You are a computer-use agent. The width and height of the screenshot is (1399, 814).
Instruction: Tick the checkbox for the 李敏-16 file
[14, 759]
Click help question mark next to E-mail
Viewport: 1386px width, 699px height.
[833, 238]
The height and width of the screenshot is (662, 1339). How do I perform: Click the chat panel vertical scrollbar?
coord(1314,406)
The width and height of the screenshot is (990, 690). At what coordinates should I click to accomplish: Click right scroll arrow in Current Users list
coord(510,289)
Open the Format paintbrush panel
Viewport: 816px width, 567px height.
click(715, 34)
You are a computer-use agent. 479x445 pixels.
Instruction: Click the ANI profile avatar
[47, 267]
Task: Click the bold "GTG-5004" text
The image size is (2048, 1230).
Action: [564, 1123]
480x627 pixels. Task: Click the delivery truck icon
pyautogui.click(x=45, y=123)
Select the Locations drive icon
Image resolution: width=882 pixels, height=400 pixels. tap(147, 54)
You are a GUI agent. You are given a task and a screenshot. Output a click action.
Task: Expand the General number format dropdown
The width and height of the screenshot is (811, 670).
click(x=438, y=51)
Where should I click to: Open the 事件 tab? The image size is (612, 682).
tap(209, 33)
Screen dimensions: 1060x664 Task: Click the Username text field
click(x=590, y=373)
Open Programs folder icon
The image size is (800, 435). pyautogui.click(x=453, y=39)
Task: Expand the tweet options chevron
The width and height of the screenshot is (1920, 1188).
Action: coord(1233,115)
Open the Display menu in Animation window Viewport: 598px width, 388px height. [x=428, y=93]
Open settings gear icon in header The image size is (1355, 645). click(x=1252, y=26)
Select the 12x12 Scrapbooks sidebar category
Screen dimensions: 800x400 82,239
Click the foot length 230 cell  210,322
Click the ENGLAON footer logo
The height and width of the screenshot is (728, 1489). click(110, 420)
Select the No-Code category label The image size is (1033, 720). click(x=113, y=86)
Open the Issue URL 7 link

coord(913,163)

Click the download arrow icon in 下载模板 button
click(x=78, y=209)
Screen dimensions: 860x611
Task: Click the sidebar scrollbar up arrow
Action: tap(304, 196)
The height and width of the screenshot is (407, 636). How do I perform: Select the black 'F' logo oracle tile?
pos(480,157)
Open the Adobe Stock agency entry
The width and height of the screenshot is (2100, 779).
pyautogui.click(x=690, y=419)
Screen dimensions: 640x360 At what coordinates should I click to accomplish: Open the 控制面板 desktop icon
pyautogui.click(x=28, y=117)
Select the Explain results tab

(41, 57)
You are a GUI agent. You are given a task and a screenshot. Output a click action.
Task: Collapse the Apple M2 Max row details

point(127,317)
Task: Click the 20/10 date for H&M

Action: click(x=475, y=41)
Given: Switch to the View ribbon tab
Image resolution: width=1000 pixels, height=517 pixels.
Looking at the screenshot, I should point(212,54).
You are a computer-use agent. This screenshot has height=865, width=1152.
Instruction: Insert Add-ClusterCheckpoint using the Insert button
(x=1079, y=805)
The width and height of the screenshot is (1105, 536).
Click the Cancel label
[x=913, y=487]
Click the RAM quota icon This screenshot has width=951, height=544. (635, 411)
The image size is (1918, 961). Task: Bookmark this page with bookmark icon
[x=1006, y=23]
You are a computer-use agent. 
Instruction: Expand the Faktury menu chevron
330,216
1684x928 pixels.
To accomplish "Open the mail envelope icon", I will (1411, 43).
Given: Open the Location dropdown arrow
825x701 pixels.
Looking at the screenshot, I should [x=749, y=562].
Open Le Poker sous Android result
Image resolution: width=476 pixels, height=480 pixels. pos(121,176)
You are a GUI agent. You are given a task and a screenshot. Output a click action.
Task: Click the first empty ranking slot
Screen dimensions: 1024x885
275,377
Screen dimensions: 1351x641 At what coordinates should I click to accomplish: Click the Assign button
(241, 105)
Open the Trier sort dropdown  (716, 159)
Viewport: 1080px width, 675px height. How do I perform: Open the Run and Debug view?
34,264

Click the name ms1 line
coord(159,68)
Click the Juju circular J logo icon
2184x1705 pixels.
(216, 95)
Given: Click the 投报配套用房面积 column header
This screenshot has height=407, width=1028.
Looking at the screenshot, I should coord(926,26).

EXERCISE DETAILS »
Every entry must appear again in the answer, exactly as written.

TASK RESULT »
You are a computer-use agent. The width and height of the screenshot is (1399, 814).
Instruction: Tick the checkbox for the 李敏-16 file
[14, 759]
Click help question mark next to E-mail
Viewport: 1386px width, 699px height.
[833, 238]
The height and width of the screenshot is (662, 1339). How do I perform: Click the chat panel vertical scrollbar?
coord(1314,406)
The width and height of the screenshot is (990, 690). At what coordinates should I click to accomplish: Click right scroll arrow in Current Users list
coord(510,289)
Open the Format paintbrush panel
Viewport: 816px width, 567px height.
click(715, 34)
You are a computer-use agent. 479x445 pixels.
Instruction: Click the ANI profile avatar
[47, 267]
Task: Click the bold "GTG-5004" text
The image size is (2048, 1230).
Action: [564, 1123]
480x627 pixels. Task: Click the delivery truck icon
pyautogui.click(x=45, y=123)
Select the Locations drive icon
Image resolution: width=882 pixels, height=400 pixels. tap(147, 54)
You are a GUI agent. You are given a task and a screenshot. Output a click action.
Task: Expand the General number format dropdown
The width and height of the screenshot is (811, 670).
click(x=438, y=51)
Where should I click to: Open the 事件 tab? The image size is (612, 682).
tap(209, 33)
Screen dimensions: 1060x664 Task: Click the Username text field
click(x=590, y=373)
Open Programs folder icon
The image size is (800, 435). pyautogui.click(x=453, y=39)
Task: Expand the tweet options chevron
The width and height of the screenshot is (1920, 1188).
Action: coord(1233,115)
Open the Display menu in Animation window Viewport: 598px width, 388px height. [x=428, y=93]
Open settings gear icon in header The image size is (1355, 645). click(x=1252, y=26)
Select the 12x12 Scrapbooks sidebar category
Screen dimensions: 800x400 82,239
Click the foot length 230 cell  210,322
Click the ENGLAON footer logo
The height and width of the screenshot is (728, 1489). click(110, 420)
Select the No-Code category label The image size is (1033, 720). click(x=113, y=86)
Open the Issue URL 7 link

coord(913,163)

Click the download arrow icon in 下载模板 button
click(x=78, y=209)
Screen dimensions: 860x611
Task: Click the sidebar scrollbar up arrow
Action: tap(304, 196)
The height and width of the screenshot is (407, 636). How do I perform: Select the black 'F' logo oracle tile?
pos(480,157)
Open the Adobe Stock agency entry
The width and height of the screenshot is (2100, 779).
pyautogui.click(x=690, y=419)
Screen dimensions: 640x360 At what coordinates should I click to accomplish: Open the 控制面板 desktop icon
pyautogui.click(x=28, y=117)
Select the Explain results tab

(41, 57)
You are a GUI agent. You are given a task and a screenshot. Output a click action.
Task: Collapse the Apple M2 Max row details

point(127,317)
Task: Click the 20/10 date for H&M

Action: click(x=475, y=41)
Given: Switch to the View ribbon tab
Image resolution: width=1000 pixels, height=517 pixels.
Looking at the screenshot, I should point(212,54).
You are a computer-use agent. This screenshot has height=865, width=1152.
Instruction: Insert Add-ClusterCheckpoint using the Insert button
(x=1079, y=805)
The width and height of the screenshot is (1105, 536).
Click the Cancel label
[x=913, y=487]
Click the RAM quota icon This screenshot has width=951, height=544. (635, 411)
The image size is (1918, 961). Task: Bookmark this page with bookmark icon
[x=1006, y=23]
You are a computer-use agent. 
Instruction: Expand the Faktury menu chevron
330,216
1684x928 pixels.
To accomplish "Open the mail envelope icon", I will (1411, 43).
Given: Open the Location dropdown arrow
825x701 pixels.
Looking at the screenshot, I should [x=749, y=562].
Open Le Poker sous Android result
Image resolution: width=476 pixels, height=480 pixels. pos(121,176)
You are a GUI agent. You are given a task and a screenshot. Output a click action.
Task: Click the first empty ranking slot
Screen dimensions: 1024x885
275,377
Screen dimensions: 1351x641 At what coordinates should I click to accomplish: Click the Assign button
(241, 105)
Open the Trier sort dropdown  (716, 159)
Viewport: 1080px width, 675px height. How do I perform: Open the Run and Debug view?
34,264

Click the name ms1 line
coord(159,68)
Click the Juju circular J logo icon
2184x1705 pixels.
(216, 95)
Given: Click the 投报配套用房面积 column header
This screenshot has height=407, width=1028.
Looking at the screenshot, I should coord(926,26).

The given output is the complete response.